La deuxième raison décrite par Alex Joske, c'est la façon dont les Chinois ont, pendant toute cette période de mondialisation "heureuse", tissé un réseau d'espionnage dans tout le monde occidental, aux États-Unis, en Europe et même en France. Avec leurs étudiants qui ont débarqué en masse, avec leurs contrats de conseil, avec leur prise de participation, les Chinois nous ont endormis, corrompus parfois, mais surtout, ils ont mis en place des logiciels de collaboration. Et ce système là leur a permis de transgresser souverainement les règles du commerce international en ne respectant pas les accords de réciprocité, de la transparence ou du respect des contrats. Tout est expliqué par le menu, les contrats, les associations, les bureaux d'études, les hommes et les femmes. Un système qui a permis à la Chine en moins de vingt ans de devenir le deuxième pays développé du monde avec l'assurance de prendre la tête de la course très vite, ce qui a commencé à inquiéter l'Occident.

Ce que les dirigeants chinois n'avaient sans doute pas prévu, c'est que cette mondialisation menée très rapidement portait en germe des forces de rappel qui aujourd'hui les piègent.
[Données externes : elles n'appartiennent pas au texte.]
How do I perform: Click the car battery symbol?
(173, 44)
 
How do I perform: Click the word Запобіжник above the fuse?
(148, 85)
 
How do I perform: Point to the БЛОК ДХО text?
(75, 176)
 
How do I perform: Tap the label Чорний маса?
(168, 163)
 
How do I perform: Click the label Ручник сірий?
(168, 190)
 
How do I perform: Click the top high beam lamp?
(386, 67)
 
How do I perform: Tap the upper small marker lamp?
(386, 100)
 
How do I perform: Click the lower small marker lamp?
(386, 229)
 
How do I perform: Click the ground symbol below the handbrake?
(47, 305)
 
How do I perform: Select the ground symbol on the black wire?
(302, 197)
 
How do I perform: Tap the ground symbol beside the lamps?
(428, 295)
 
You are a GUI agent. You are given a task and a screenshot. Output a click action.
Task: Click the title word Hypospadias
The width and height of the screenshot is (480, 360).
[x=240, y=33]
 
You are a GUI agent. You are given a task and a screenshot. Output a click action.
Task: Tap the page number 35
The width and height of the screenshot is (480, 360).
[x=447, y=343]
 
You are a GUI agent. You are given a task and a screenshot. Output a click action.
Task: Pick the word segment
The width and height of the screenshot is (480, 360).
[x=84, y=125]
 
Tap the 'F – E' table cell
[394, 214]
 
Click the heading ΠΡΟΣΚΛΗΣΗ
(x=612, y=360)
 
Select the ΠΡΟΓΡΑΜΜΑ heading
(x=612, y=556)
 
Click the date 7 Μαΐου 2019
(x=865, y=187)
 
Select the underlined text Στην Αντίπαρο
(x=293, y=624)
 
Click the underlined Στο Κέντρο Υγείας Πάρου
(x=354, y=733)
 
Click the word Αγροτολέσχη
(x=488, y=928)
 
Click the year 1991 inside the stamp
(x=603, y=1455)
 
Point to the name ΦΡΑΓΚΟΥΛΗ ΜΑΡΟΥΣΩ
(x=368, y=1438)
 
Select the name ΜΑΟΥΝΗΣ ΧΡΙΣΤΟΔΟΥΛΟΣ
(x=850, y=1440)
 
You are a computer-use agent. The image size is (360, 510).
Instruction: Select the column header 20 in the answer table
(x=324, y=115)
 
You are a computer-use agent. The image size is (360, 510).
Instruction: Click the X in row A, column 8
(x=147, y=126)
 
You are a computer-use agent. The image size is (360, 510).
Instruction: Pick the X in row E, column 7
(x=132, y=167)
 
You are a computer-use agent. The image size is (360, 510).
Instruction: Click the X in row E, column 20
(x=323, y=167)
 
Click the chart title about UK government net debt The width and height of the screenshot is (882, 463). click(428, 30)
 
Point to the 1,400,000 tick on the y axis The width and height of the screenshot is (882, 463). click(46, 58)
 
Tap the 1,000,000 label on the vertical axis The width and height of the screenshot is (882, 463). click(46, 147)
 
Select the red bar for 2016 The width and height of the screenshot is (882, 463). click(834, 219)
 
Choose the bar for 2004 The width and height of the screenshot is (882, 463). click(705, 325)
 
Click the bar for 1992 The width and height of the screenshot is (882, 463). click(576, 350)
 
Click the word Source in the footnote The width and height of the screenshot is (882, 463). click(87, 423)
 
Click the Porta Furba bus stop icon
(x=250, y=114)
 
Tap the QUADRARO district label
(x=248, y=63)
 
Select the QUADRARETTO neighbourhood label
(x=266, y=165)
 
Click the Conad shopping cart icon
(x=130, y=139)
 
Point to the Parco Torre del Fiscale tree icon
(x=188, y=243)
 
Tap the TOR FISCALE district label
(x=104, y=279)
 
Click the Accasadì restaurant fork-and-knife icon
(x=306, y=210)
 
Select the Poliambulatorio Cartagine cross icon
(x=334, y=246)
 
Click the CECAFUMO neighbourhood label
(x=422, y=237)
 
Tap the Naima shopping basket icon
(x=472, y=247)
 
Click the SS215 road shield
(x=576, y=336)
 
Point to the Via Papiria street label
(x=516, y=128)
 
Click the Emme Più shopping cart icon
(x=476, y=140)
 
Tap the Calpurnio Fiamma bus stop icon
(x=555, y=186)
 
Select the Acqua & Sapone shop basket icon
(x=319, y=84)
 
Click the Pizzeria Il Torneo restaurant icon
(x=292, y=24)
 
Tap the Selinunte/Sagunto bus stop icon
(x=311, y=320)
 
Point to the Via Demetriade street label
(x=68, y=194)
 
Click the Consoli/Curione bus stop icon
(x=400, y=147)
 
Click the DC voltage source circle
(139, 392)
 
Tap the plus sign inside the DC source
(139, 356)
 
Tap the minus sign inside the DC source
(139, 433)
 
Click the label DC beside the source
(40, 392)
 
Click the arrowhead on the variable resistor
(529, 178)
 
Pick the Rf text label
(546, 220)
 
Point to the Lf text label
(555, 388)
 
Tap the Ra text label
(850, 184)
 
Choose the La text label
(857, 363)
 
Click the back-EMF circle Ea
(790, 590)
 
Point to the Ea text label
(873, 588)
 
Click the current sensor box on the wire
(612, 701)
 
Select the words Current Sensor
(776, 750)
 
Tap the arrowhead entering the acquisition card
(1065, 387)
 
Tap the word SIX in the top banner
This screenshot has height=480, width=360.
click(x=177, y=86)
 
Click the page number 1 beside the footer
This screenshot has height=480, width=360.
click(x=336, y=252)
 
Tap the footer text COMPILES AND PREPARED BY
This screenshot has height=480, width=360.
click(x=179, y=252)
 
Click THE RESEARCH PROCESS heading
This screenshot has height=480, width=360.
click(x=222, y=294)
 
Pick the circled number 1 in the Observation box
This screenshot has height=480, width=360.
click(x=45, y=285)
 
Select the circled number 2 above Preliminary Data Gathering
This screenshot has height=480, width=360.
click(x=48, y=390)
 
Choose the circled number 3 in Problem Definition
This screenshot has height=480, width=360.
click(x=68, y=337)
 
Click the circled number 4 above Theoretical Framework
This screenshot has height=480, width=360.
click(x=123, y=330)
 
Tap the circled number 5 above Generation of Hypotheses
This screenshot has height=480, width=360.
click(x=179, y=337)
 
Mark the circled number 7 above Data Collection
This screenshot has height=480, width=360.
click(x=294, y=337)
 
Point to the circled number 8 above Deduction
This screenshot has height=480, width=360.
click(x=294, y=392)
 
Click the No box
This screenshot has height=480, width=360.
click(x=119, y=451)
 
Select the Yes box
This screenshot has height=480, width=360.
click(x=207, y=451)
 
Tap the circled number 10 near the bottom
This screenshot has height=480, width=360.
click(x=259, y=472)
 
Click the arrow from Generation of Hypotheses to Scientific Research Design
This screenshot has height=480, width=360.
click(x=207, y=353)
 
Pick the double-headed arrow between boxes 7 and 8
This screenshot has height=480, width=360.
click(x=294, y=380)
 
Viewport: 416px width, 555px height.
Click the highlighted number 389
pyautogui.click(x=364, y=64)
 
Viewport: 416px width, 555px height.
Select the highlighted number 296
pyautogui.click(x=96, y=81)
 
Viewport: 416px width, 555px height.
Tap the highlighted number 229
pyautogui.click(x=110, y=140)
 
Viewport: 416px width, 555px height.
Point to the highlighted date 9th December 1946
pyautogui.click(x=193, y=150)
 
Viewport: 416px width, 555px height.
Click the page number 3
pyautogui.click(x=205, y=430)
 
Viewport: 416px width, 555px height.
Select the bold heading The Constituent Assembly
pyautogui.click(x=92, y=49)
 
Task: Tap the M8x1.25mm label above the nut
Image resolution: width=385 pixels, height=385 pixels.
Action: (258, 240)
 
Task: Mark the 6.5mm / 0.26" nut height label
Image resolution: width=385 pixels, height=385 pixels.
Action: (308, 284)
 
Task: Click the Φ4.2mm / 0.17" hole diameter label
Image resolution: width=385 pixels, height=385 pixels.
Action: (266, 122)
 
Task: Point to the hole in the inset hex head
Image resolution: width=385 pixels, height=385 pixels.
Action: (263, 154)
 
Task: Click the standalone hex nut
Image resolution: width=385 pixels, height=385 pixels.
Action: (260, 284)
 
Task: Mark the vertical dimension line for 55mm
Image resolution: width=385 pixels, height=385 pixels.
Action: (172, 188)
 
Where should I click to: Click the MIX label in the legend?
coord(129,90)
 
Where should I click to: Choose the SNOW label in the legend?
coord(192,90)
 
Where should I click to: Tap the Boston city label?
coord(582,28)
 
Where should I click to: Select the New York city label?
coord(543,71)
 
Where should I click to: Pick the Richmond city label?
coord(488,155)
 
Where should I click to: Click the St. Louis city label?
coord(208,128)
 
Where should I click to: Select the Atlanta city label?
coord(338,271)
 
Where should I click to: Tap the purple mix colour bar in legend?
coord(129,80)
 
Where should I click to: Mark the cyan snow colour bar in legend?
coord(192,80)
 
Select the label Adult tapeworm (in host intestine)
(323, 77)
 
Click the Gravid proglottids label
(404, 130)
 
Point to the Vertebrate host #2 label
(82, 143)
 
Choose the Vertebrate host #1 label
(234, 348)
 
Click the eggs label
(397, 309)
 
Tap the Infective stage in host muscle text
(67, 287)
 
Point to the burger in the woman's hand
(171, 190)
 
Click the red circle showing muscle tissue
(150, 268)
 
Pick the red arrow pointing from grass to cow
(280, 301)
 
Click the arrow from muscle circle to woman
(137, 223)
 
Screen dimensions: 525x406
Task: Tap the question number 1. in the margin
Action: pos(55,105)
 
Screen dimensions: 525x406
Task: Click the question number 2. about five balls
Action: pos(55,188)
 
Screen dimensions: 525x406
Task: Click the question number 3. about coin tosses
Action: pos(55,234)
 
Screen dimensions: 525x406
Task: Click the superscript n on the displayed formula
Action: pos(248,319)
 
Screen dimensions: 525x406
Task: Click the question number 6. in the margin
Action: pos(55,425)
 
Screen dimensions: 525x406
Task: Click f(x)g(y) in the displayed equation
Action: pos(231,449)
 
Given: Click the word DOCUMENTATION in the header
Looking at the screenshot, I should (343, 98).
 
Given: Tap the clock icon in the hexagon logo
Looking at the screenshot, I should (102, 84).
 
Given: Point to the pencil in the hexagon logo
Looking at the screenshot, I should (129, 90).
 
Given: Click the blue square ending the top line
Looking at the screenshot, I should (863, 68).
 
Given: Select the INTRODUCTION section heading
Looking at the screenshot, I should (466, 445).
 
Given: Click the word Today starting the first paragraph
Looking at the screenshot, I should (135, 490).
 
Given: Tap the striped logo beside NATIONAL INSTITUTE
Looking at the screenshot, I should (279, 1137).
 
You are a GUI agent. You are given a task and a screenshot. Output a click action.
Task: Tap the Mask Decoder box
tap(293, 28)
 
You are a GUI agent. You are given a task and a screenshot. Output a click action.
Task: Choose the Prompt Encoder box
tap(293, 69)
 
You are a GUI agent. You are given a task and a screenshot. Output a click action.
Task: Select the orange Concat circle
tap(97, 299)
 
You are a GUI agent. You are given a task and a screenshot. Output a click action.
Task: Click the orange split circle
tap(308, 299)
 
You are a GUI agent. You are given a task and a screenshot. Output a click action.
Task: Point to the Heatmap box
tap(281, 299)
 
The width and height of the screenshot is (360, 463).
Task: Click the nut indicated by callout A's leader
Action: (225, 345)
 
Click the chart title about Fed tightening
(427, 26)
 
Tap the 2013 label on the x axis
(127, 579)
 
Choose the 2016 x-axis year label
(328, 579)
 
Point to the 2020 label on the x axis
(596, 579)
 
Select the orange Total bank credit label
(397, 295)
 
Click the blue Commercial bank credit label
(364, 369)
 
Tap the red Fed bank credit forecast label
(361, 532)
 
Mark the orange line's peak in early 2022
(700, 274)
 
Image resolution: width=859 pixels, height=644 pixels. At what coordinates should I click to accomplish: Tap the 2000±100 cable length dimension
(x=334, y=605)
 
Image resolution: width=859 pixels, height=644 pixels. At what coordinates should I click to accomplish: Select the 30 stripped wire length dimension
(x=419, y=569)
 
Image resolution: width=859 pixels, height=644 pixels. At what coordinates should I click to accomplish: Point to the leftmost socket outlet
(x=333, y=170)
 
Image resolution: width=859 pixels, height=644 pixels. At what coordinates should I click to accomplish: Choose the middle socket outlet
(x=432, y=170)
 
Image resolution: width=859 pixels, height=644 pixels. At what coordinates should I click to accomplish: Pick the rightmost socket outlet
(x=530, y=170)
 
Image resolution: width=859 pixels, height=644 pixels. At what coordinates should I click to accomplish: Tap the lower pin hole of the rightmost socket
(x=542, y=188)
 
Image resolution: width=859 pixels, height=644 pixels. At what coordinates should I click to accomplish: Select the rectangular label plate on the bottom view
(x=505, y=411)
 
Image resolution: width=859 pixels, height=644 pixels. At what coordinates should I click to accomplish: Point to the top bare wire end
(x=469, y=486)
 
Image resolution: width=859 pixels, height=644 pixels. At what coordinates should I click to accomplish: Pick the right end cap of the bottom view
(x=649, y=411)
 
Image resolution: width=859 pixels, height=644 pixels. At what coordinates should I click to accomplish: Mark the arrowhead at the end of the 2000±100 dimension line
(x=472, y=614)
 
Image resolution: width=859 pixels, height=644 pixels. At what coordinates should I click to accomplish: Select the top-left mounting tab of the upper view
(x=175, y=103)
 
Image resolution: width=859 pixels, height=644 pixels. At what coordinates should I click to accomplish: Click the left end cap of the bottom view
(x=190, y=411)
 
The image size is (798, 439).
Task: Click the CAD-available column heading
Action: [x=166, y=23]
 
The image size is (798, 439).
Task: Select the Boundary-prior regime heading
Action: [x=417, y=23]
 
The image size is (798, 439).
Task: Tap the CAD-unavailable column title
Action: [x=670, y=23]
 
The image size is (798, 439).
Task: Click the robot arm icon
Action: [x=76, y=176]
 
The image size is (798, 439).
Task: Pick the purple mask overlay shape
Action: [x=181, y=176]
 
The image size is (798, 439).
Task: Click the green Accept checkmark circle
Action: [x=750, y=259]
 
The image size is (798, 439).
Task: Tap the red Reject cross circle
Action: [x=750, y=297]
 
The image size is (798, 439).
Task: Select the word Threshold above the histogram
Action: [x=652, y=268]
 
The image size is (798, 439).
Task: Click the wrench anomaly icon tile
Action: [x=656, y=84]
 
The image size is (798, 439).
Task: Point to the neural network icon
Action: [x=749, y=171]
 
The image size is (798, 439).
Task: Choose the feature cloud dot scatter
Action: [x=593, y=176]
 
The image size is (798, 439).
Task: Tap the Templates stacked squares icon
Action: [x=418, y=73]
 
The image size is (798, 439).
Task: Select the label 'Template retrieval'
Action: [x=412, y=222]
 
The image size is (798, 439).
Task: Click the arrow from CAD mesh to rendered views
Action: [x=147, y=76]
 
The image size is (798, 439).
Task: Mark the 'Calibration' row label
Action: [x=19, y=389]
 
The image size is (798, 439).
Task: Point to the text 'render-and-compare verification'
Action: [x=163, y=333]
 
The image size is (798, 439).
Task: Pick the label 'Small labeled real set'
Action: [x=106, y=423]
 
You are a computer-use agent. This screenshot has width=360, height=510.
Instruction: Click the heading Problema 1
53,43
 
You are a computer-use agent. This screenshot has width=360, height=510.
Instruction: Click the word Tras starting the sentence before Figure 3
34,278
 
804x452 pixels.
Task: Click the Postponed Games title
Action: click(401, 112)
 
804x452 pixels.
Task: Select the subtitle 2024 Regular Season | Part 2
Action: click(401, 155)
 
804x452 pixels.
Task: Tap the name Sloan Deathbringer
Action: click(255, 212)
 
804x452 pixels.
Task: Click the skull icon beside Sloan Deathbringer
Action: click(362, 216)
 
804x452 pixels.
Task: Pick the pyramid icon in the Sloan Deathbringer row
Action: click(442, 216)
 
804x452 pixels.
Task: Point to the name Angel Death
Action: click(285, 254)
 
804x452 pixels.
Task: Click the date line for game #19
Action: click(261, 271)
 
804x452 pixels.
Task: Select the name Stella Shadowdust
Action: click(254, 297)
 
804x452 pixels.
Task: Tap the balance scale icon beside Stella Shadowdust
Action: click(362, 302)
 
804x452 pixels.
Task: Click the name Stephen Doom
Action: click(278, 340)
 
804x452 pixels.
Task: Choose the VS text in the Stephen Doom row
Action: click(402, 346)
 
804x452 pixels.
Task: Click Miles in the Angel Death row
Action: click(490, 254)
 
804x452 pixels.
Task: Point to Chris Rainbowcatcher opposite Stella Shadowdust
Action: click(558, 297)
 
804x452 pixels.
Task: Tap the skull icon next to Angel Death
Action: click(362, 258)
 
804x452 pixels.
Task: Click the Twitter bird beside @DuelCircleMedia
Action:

Parce que d'un côté l'Occident a pris la décision de diversifier les sources d'approvisionnement pour éviter les ruptures de livraison, et de l'autre, les dirigeants chinois se sont aperçus que le ralentissement économique fragilisait leur système économique. Logiquement, leur réussite de production aurait dû être suivie par l'émergence d'une société de consommation. Mais là, Xi Jinping n'a pas ouvert les portes de la consommation interne. Il prend le risque d'avoir à affronter la grogne de l'opinion publique, un peu comme pendant le COVID-19.

Alex Joske, "Quand la Chine vous espionne", éditions Saint-Simon.